New guidelines address issues such as social media use, post-retirement careers for judges
The Canadian Judicial Council has revised its ethical principles for judges – the first major revision of the principles since they were published in 1998 – and have been well-received to date, says Martel Popescul of the new Ethical Principles for Judges.
In updating the principles for 2021, “we were very careful, because we realized that our audience is beyond just the judges” to whom it is directed, says Popescul, who is Chief Justice of the Court of Queen’s Bench for Saskatchewan, and who, along with Deborah Smith, Chief Justice of the Supreme Court of Nova Scotia, was appointed by Canada’s Chief Justice Richard Wagner to lead the committee to revise the ethical principles.
“We tried to write the document in plain language, and it is designed to be read and understood by the various audiences that we target, including the public,” Popescul says. This meant avoiding complicated terms, making the statements of principles short and crisp, “and I believe easy to understand. The commentaries are stripped of technicalities, and include only minimal outside reference. We've tried to clean it up and make it a real crisp and clean document.”
Ethical Principles for Judges, the most consulted publication of the Canadian Judicial Council since its first edition was published in 1998, is intended to guide federally appointed judges on issues related to the principles of independence, integrity, competence, equality and impartiality, “in the exercise of our functions and private lives,” says Popescul.
But the principles “also provide valuable information to the public on the difficult roles of judges, and our constraints,” and can also inform judicial ethics at other levels, and the former version was used by other, non-federally appointed judges as well, he says.
The ethical principles are also often quoted by courts, Popescul adds; for example, the 1998 principles were quoted in Yukon Francophone School Board, Education Area #23 v. Yukon (Attorney General). “It’s a multifaceted document that has a variety of purposes.”
The draft Ethical Principles for Judges were introduced in November 2019, but work on them started in September 2016, says Popescul. “We determined that it ought not be rushed,” preferring to produce a good product over one that was speedily produced, and after extensive consultation and consideration. It was finalized after the committee had made its recommendations to the Council.
Although the first edition of the principles has been relied on by other judicial systems around the world, “a lot has changed since 1998,” Popescu adds, “and as society has evolved, so do ethical principles.” Changes since the late 1990s include the massive use of social media, an uptick in self-represented individuals, and settlement conferences.
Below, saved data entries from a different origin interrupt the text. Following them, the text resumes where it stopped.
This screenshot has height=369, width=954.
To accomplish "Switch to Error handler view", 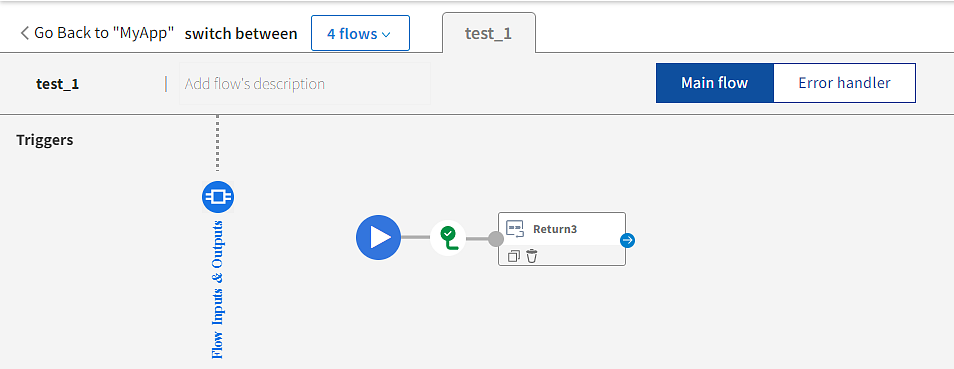I will point(844,83).
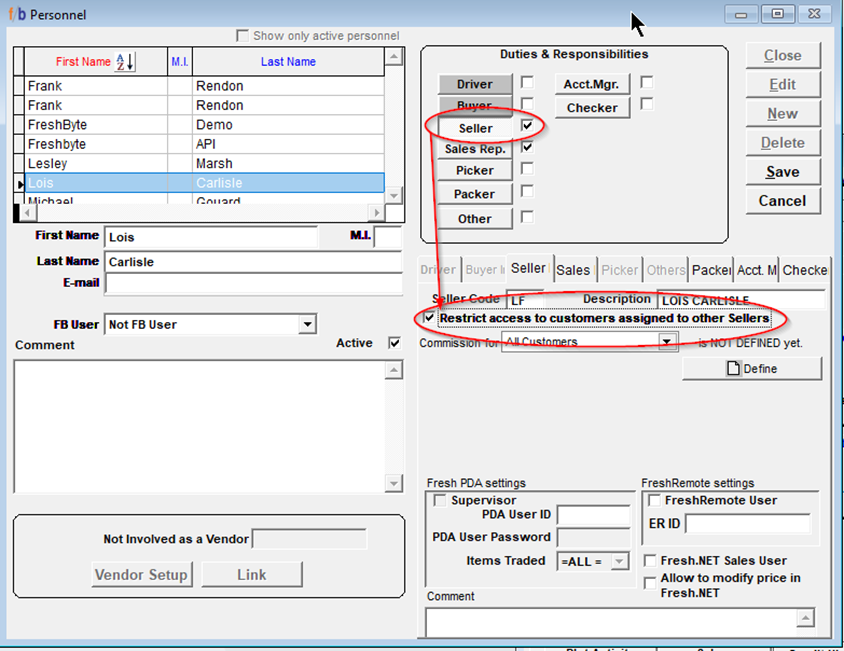Click the Define button with document icon

coord(752,369)
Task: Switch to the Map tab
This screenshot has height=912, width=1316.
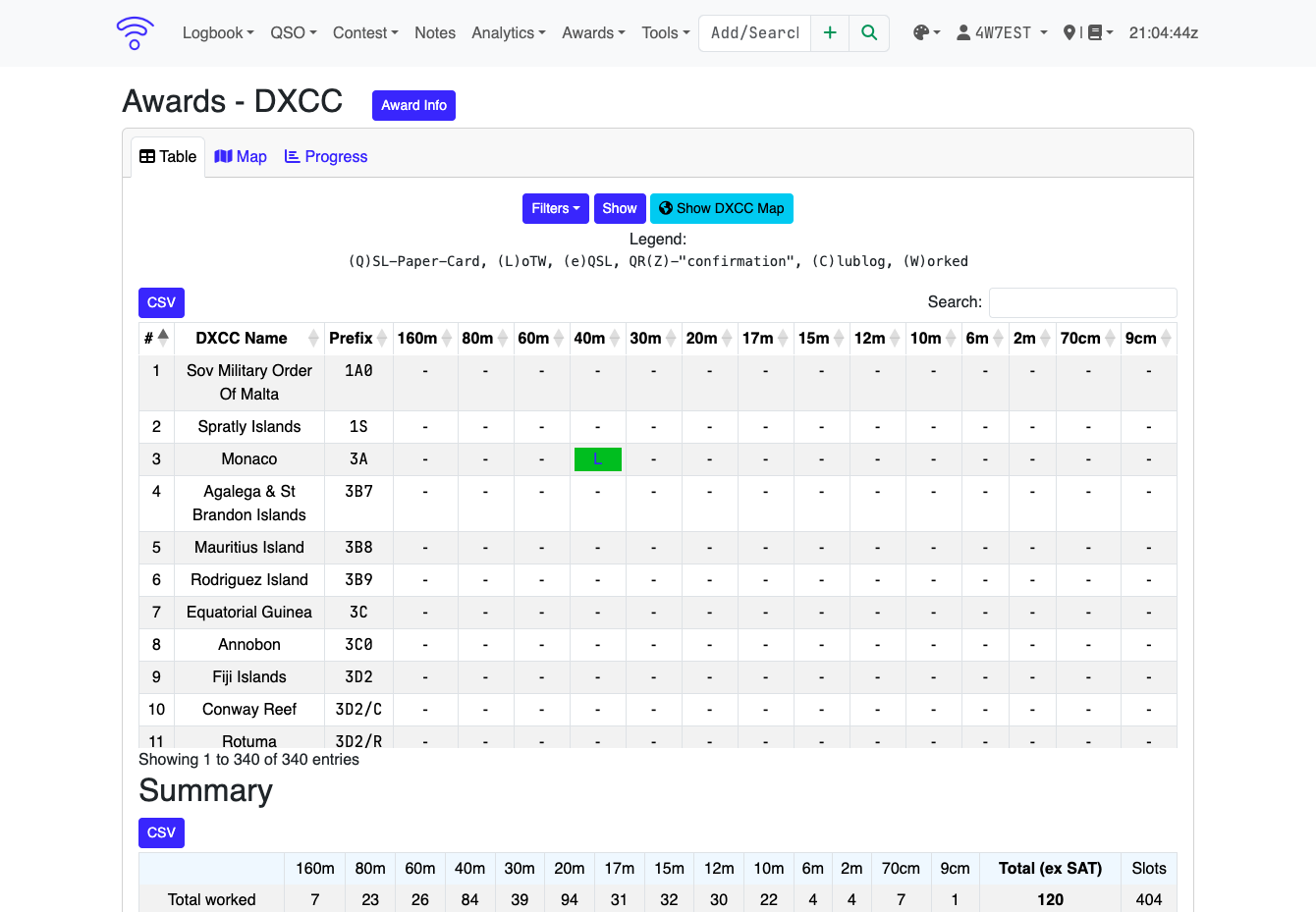Action: (x=241, y=156)
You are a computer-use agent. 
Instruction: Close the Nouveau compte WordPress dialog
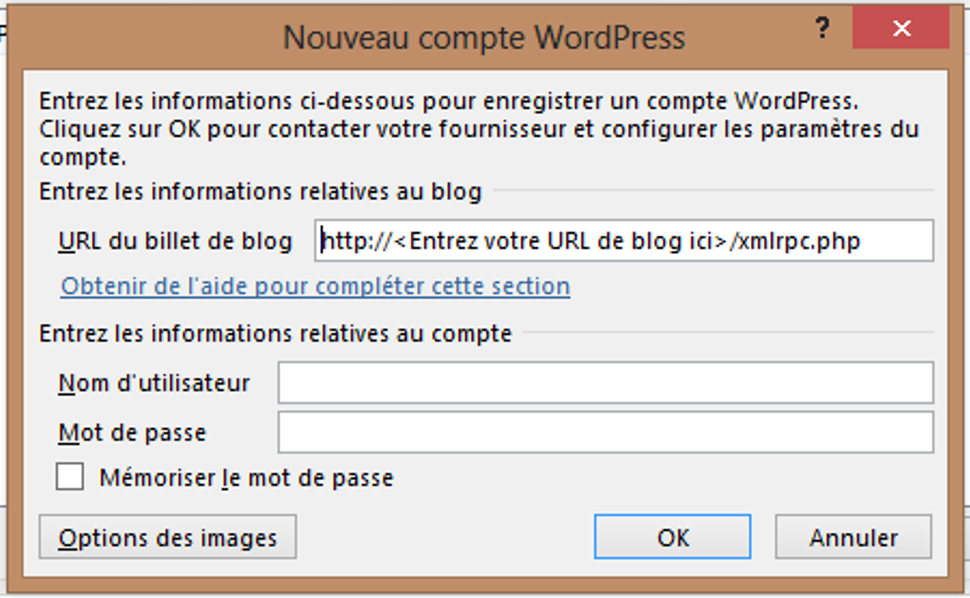(901, 29)
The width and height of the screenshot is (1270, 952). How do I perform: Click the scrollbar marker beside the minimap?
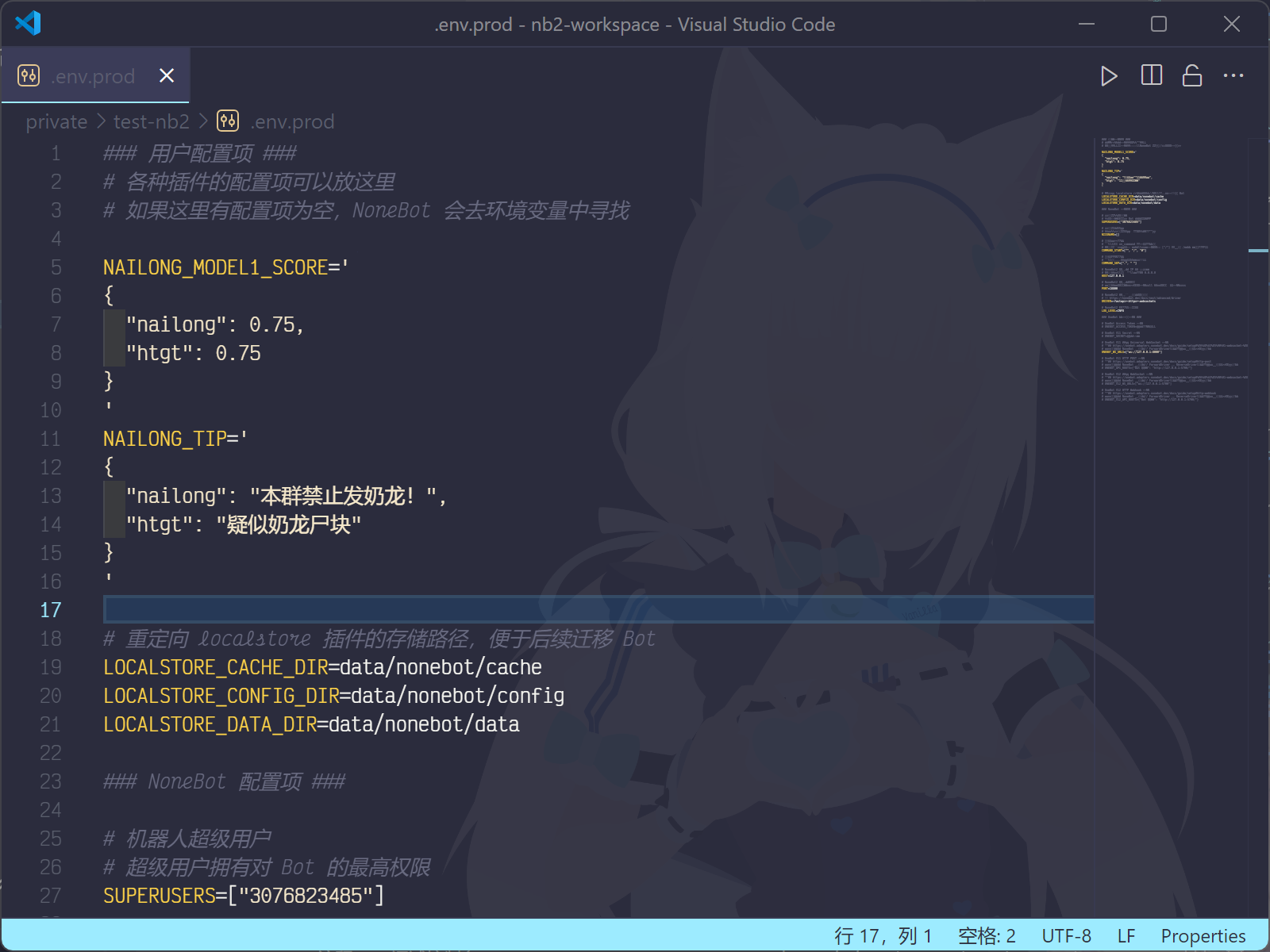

The revised document therefore includes topics that address components of judges’ work that were not part of the 1998 version, he says, including case management, settlement conferences, traditional mediation, and dealing with self-represented litigants. It also covers social media, the importance of professional development for judges, and the transition of judge to post-judicial roles.
“Also, I think notably, the new version was mindful of the fact that judges are expected to be alert to the history, experience and circumstances of Canada's Indigenous people, and to the diversity of cultures and communities that make up the country,” says Popescul.
The new version reflects that the judiciary is now more actively involved with the wider public, with the reason being to enhance public confidence and “expand our own knowledge of the diversity of human experiences in Canada.”
New, accessible structure
The document has also been restructured, with the original 1998 format preserved but each chapter now organized hierarchically, beginning with a statement, followed by a set of principles, and then a series of commentaries that are aligned with each principle, says Popescul.
“At the highest level of abstraction, each statement reflects a fundamental value or theme of judicial ethics. The principles identify components of each statement and articulate behaviours that would constitute the highest aspirations of an ethical judge with respect to that principle.
“With occasional exceptions,” he adds, “we determined that the statements and the principles should be stated in declarative language, which essentially says what the ethical judge does, or how an ethical judge acts. That would be consistent with the goals of describing the attributes of an ethical judge.”
Finally, the commentaries associated with each principle provide explanations, context, and further elucidation of the principles, usually in aspirational language offering, on occasion, concrete examples.
The document was co-drafted in English and French, so “each version is equally authoritative,” Popescul says – “each version informs each other” – and has a comprehensive index for greater reading ease. In the electronic version, the index can directly link to relevant documents. This will assist in easily guiding to a particular area, says Popescul.
There have already been several comments about the revised ethical principles, both in domestic and international media, and have been positive regarding the guidelines on technology and more.
“I think that we’re happy with the feedback that we have received thus far.”